Why are those born in the rural South less healthy and prone to die sooner?

New study underway to explore disease risk factors

Investigator(s)
Rural: Risk Underlying Rural Areas Longitudinal Study

Researchers from the Los Angeles Biomedical Research Institute (LA BioMed) are participating in a novel study to understand why people born in rural communities in the South live shorter and less healthy lives than their counterparts elsewhere in the country. 

The Risk Underlying Rural Areas Longitudinal Study (RURAL) will allow researchers to learn what causes the burden of heart, lung, blood and sleep (HLBS) disorders in select rural areas in Kentucky, Alabama, Mississippi and Louisiana and offer clues regarding how to alleviate them. 

To better understand why certain factors amplify risk in some rural counties and what renders some communities more resilient, researchers will be recruiting and studying 4,000 multi-ethnic participants from 10 of the most economically disadvantaged rural counties in southern Appalachia and Mississippi Delta and parts of the rural South.

Researchers from LA BioMed who are participating in this study are on the steering committee that designed the study and will be primarily responsible for both cardiovascular testing (heart scans and blood vessel health) and for the genetics components of the study.

“We are excited about being part of the most important cardiovascular study facing our nation today, specifically why there is such a disparity in health in those who live in the rural South,” said Matthew Budoff, MD, who is leading the LA BioMed cardiovascular testing study team. “We hope to find those factors that are causing excess harm and be able to address these risks to improve the health of this population.” “One of the central questions is whether specific genetic susceptibilities, interacting with local environmental factors, are in part responsible for this increased risk,” said Jerome Rotter, M.D., who is leading the LABioMed genomics study team.

With funding from the National Heart, Lung, and Blood Institute, part of the National Institutes of Health, this six-year, $21.4 million multi-site longitudinal cohort study will include 50 investigators from 15 other institutions. 

Using a self-contained mobile examination unit, ‘a research center on wheels,’ a transdisciplinary team will conduct an approximately four-hour detailed baseline examination on the study participants. Familial, lifestyle and behavioral factors, along with medical history including risk for HLBS disorders will be recorded.

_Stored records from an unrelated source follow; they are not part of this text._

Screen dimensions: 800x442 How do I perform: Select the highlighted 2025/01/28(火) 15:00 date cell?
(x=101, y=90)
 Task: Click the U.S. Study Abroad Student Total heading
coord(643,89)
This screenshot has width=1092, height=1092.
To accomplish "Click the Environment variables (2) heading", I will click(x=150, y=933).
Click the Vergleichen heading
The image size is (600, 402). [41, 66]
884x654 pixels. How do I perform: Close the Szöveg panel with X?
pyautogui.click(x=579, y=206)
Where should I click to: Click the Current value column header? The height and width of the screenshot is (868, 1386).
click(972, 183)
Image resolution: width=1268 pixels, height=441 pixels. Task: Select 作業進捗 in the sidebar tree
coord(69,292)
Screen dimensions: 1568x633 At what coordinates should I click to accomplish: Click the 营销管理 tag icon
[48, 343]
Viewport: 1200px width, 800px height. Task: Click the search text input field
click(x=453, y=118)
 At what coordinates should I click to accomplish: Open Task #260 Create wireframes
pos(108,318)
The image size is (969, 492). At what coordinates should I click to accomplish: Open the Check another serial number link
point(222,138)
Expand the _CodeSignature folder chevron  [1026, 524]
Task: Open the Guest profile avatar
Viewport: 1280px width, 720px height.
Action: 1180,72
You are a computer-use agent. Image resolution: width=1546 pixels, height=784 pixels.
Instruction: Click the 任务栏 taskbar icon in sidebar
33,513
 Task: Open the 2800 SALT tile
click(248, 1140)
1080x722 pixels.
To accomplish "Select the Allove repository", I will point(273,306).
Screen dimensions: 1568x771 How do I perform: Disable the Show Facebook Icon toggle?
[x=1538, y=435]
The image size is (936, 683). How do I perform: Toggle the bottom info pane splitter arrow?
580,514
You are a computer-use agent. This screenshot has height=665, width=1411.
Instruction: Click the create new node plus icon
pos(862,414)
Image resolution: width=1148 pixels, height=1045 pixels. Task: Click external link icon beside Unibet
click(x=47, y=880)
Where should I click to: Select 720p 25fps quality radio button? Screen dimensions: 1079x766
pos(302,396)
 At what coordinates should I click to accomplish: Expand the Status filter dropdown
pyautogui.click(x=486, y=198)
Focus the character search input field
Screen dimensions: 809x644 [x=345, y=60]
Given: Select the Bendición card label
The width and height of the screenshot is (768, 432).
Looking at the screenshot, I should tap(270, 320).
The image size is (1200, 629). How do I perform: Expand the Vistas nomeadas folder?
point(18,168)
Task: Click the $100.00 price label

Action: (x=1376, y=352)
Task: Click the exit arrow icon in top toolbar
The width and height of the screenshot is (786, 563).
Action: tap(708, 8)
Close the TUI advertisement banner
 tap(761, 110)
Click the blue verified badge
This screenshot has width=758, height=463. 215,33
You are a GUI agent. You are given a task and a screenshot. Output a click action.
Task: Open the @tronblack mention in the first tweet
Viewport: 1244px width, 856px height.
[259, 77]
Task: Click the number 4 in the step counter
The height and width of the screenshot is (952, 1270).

Environmental and economic factors will also be studied and standard and novel risk factors, including assessment of genomic risks, for HLBS disorders will be assayed. Investigators will use smart phones and wearable activity monitors in order to help collect health and lifestyle information of the participants. 

“The rural health challenge in the South does not spare any race or ethnicity. These high risk and economically disadvantaged communities are vulnerable to clusters of multiple health problems,” explained Vasan Ramachandran, MD, FAHA, FACC, principal investigator and Boston University director of the renowned Framingham Heart Study, with which he has been affiliated for more than 20 years. “We aim to understand the rural health challenge in the South and share our findings with and offer health education to these rural communities.”

In addition, investigators from the University of Louisville (Kentucky), LSU’s Pennington Biomedical Research Center, University of Mississippi Medical Center and University of Alabama at Birmingham, will play a central role in participant recruitment, retention, follow-up, data return, return of results, community engagement and education.

The other 10 institutions participating in RURAL are Duke University; Emory University; Johns Hopkins University; LA BioMed; University of California, Berkeley; University of Massachusetts Medical School; University of North Carolina at Chapel Hill; Perelman School of Medicine at the University of Pennsylvania; Larner College of Medicine at the University of Vermont; University of Virginia at Charlottesville and the Wake Forest School of Medicine. 

The study coordinating center is Boston University School of Medicine (BUSM).